Avec une pandémie qui paralyse certaines activités et force à l’adaptation, les Tchèques ont modifié certaines de leurs pratiques, et le vélo a été grandement plébiscité par la population au début de la pandémie. Alors que les restrictions se multipliaient, la bicyclette a été perçue comme un moyen de transport sûr en termes de distanciation sociale contrairement aux transports en commun. La douceur de mars 2020 aussi a motivé les gens à monter sur leur vélo, l’occasion pour eux de découvrir la ville autrement. Pour preuve, depuis la déclaration de l’état d’urgence, le nombre de cyclistes a augmenté de 39%, comme l’a souligné Adam Scheinherr,  l’adjoint au maire en charge des transports.

Dans plusieurs villes européennes, la pratique du vélo est florissante ; elle s'intègre peu à peu dans le quotidien et le Covid-19 nourrit cette tendance. Cette inclination se conjugue aussi à une évolution de la perception qu’en ont les Tchèques : moyen de transport durable, propre écologiquement et sain, le vélo séduisait déjà de plus en plus avant la pandémie, comme une voie alternative des mobilités. L’année écoulée a confirmé cette tendance.

Photo illustrative: Picography/Pixabay,  CC0

Cette orientation gagne aussi les sphères politiques. La municipalité a saisi l’importance de cet enjeu : de 17 millions de couronnes en 2017, le montant du budget alloué à la pratique du vélo a été multiplié par dix en trois ans (soit environ 6 600 000 euros désormais), comme le confirme Damien Linhart :

« Cela s’améliore très nettement notamment en matière d’itinéraires et surtout dans les relations avec les institutions publiques qui sont, en matière de politique cyclable, des acteurs incontournables. Une bonne relation avec la mairie et les institutions est très importante. Le travail d’Auto*Mat va dans ce sens. »

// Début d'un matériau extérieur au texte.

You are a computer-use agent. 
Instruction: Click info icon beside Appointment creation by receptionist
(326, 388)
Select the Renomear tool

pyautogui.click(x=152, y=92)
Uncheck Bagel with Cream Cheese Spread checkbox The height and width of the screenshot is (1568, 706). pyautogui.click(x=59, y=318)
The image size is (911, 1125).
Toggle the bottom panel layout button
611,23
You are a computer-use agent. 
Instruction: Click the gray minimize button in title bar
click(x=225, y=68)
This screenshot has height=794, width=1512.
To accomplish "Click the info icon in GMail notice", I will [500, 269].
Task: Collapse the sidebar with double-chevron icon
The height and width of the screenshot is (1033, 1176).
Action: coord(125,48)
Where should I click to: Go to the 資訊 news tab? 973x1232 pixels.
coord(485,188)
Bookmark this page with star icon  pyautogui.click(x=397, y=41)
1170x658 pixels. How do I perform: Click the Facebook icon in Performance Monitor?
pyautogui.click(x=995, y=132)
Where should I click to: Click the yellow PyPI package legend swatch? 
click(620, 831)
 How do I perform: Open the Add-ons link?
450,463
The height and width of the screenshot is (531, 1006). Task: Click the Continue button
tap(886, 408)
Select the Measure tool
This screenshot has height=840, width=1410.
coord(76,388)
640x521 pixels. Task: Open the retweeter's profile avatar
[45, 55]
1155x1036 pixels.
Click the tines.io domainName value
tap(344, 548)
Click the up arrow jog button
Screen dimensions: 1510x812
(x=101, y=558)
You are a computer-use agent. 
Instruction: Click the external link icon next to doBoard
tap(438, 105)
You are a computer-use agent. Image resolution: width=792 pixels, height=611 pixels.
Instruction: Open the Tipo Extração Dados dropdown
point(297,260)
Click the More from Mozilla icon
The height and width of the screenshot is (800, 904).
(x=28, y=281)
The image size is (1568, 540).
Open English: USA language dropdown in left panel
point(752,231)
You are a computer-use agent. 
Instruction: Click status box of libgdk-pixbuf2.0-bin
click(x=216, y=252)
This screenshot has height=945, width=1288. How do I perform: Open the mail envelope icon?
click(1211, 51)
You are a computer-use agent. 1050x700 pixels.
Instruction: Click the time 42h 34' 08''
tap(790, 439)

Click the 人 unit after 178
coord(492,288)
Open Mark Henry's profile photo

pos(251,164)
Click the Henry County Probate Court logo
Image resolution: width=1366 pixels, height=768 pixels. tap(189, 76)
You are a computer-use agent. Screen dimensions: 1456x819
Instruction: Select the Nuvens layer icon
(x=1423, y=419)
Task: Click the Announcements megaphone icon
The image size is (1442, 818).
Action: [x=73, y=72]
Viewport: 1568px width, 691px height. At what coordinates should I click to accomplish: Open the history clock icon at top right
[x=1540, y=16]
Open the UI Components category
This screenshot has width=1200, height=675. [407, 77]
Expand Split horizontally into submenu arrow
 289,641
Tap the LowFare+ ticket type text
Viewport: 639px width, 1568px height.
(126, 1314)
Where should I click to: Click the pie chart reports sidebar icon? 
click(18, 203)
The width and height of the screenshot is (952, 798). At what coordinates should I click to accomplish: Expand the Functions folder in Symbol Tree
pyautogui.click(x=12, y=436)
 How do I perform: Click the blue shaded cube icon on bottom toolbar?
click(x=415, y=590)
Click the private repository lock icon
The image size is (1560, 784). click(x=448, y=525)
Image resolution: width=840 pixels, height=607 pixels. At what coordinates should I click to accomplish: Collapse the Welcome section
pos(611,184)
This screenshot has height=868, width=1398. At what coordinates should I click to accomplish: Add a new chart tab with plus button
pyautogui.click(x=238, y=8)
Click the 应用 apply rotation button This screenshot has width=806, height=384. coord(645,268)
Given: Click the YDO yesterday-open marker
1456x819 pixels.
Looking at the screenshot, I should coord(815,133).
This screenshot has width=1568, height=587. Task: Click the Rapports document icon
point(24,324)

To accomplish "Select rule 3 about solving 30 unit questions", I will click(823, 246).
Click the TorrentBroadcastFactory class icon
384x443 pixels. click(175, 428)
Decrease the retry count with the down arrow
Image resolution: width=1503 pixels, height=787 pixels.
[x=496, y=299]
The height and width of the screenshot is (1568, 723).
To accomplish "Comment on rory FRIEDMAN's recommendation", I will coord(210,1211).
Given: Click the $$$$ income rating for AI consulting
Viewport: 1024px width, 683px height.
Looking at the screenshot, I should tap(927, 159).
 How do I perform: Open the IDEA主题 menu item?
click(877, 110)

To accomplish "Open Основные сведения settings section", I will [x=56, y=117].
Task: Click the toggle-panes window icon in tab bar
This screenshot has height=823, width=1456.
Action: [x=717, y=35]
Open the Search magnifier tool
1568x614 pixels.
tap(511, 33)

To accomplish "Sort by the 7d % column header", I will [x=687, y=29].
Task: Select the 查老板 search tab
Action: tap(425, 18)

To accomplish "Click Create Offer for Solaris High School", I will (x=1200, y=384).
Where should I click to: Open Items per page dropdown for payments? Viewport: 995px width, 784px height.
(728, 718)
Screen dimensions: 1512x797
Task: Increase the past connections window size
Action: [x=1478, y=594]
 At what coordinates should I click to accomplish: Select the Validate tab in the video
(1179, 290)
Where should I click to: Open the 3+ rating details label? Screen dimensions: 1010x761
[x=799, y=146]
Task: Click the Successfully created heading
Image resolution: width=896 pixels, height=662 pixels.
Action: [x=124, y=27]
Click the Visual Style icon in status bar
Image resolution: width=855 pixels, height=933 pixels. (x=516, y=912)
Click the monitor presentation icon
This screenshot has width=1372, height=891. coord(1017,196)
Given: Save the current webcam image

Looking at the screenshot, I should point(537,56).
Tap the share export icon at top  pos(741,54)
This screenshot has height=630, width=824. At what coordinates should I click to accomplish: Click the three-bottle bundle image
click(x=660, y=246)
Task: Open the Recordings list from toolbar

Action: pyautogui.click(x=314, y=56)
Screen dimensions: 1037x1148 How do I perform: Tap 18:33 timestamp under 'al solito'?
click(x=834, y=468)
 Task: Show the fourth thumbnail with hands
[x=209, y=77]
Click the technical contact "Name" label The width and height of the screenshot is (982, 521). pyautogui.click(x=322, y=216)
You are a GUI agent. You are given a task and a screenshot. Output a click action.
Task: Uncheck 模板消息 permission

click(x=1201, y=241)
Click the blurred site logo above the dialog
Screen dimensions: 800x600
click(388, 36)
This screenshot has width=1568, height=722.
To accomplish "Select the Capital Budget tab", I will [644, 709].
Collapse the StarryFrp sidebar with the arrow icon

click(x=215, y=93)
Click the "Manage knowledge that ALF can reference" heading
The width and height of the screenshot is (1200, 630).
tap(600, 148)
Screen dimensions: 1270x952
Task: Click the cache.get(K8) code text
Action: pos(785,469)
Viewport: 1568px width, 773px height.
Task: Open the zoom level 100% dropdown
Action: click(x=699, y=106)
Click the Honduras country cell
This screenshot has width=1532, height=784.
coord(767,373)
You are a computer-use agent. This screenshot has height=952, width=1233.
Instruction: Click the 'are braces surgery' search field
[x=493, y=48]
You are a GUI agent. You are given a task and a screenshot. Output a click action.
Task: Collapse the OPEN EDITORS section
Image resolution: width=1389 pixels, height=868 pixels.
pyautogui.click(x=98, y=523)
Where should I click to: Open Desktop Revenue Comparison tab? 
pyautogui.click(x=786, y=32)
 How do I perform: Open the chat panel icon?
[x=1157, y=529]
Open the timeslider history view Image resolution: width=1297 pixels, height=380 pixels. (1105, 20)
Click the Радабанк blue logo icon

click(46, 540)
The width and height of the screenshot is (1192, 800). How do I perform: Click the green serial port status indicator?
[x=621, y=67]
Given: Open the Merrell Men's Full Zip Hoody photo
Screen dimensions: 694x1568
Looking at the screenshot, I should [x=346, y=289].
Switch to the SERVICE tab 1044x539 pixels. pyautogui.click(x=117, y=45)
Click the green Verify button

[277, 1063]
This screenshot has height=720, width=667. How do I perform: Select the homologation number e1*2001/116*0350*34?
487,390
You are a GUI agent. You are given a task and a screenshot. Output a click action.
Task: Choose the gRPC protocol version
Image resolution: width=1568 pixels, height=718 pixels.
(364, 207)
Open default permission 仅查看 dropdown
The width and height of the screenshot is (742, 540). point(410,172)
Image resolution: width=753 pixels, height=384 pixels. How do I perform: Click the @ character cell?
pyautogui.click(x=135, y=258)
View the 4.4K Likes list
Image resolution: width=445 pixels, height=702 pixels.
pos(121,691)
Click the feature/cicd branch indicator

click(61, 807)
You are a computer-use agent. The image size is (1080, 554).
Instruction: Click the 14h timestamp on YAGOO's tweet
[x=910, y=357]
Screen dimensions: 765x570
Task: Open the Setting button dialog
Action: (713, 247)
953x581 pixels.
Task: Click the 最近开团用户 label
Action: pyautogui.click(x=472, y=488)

Si la mobilisation d’Auto*Mat, tant auprès des décideurs politiques que du public, n’est donc pas vaine, son combat n’est pas encore gagné pour autant. Les pratiques doivent encore évoluer, raison pour laquelle l’association sensibilise aussi les plus jeunes à l'occasion d’ateliers. La population doit avoir les moyens de changer sa mobilité, et les infrastructures doivent alors être adaptées aux nouveaux modes de déplacement, très divers et en plein essor.